**PROBLEM DESCRIPTION**
Once the line with "Task: Click the Goal text column icon" is found, write it out along with each later line exactly, through the end of the entries, skipping every picture.

**EXERCISE MATERIAL**
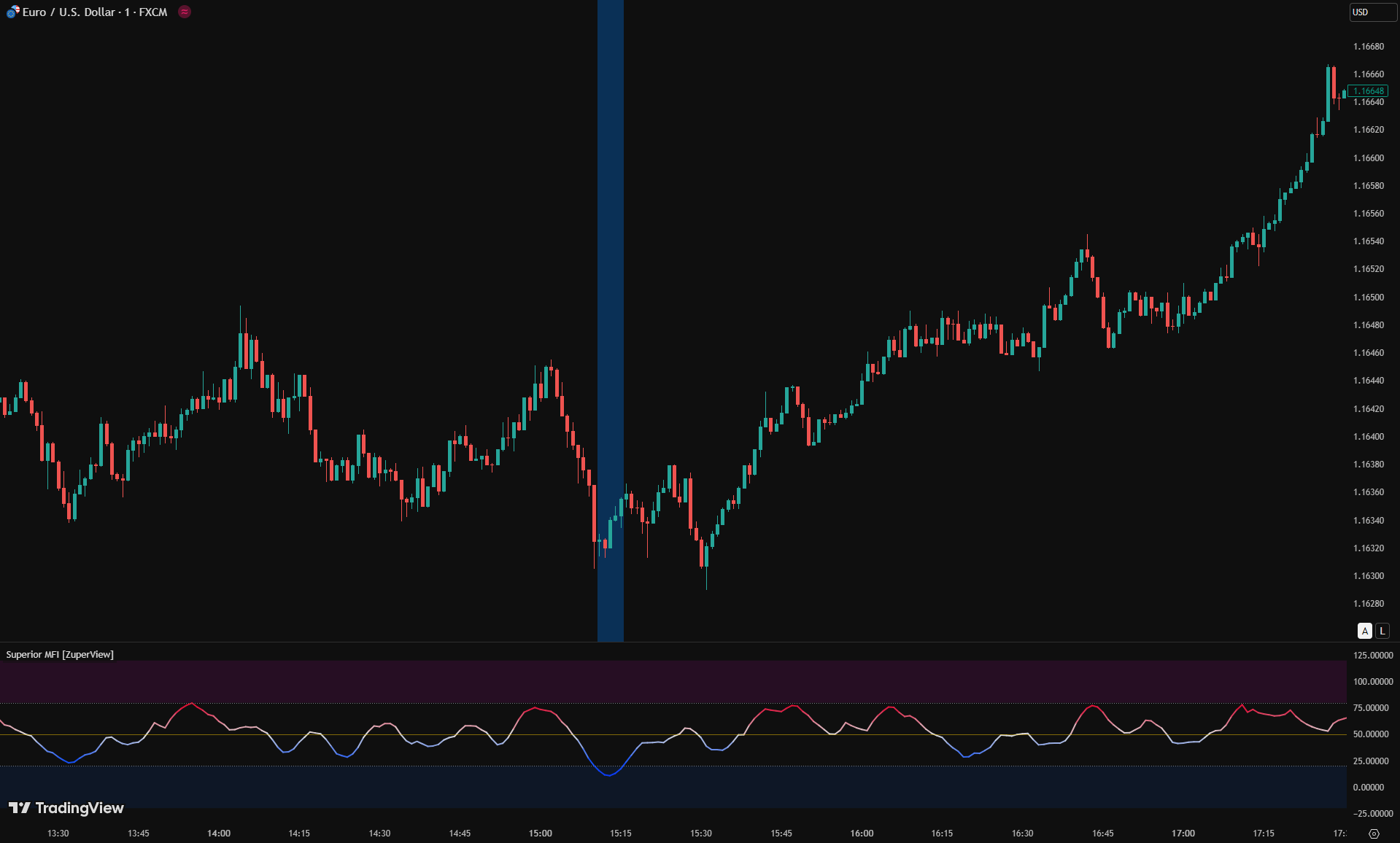This screenshot has height=843, width=1400.
Task: Click the EUR/USD flag pair icon
Action: (x=12, y=12)
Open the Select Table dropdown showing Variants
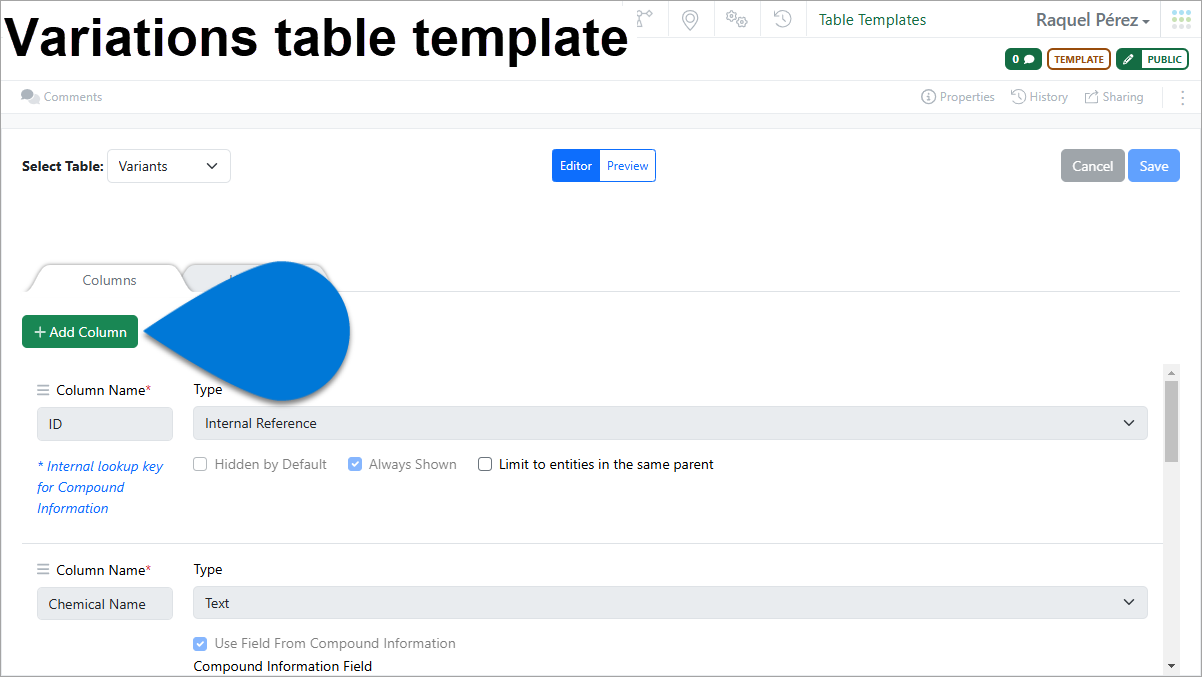Image resolution: width=1202 pixels, height=677 pixels. [168, 166]
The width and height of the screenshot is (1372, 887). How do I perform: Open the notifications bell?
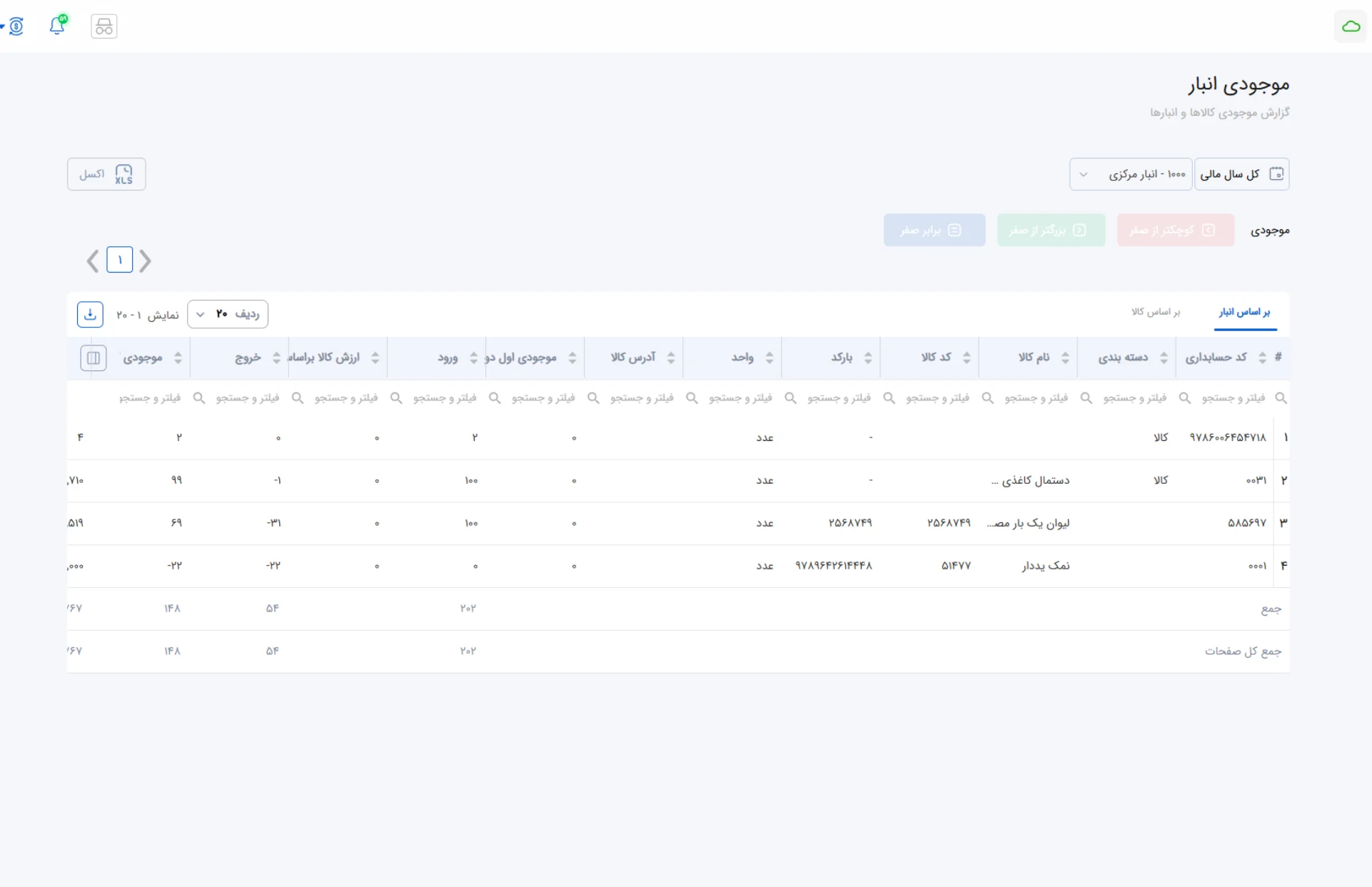[57, 25]
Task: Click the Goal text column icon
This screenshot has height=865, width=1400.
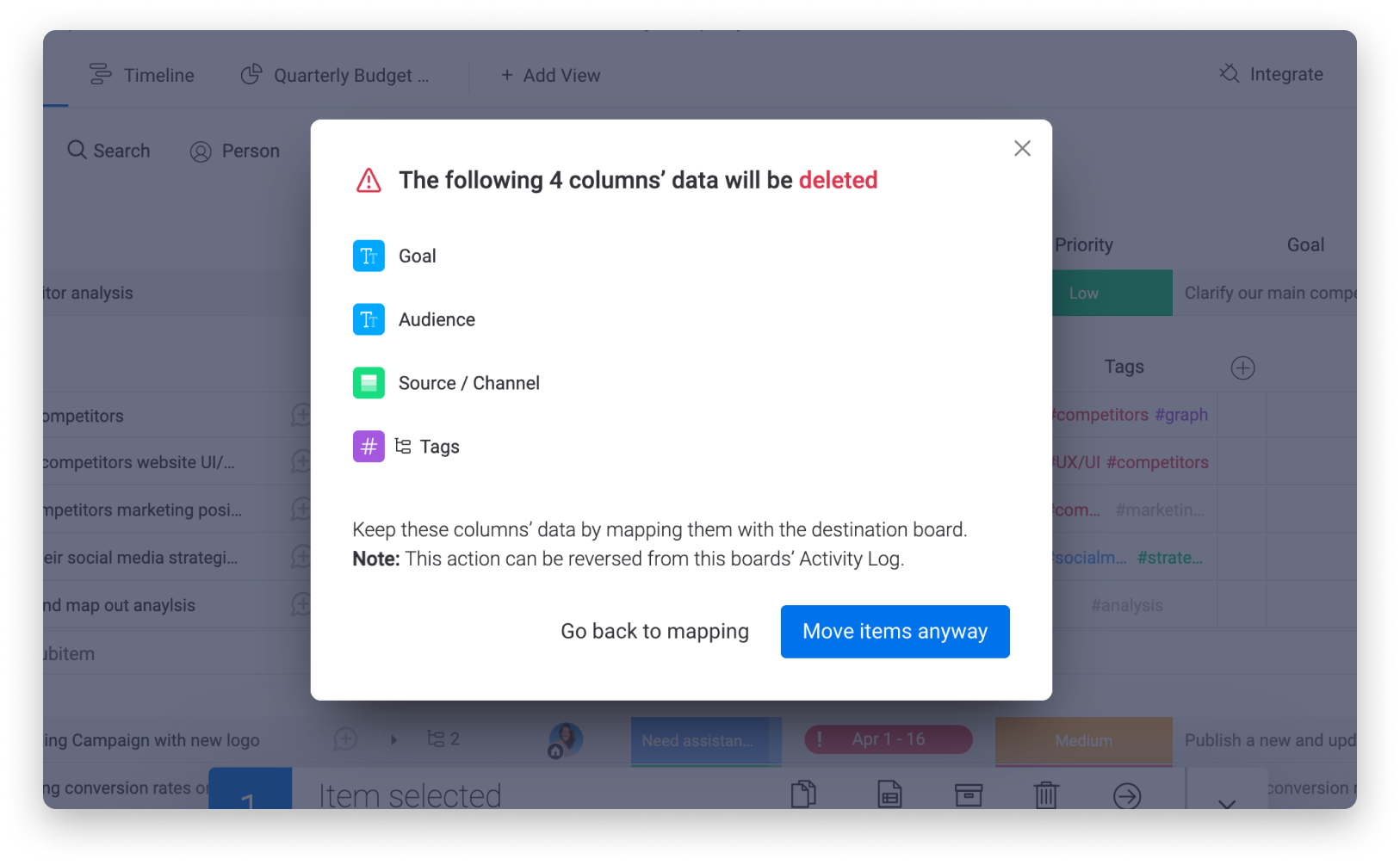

**ANSWER TO THIS TASK**
Task: Click the Goal text column icon
This screenshot has height=865, width=1400.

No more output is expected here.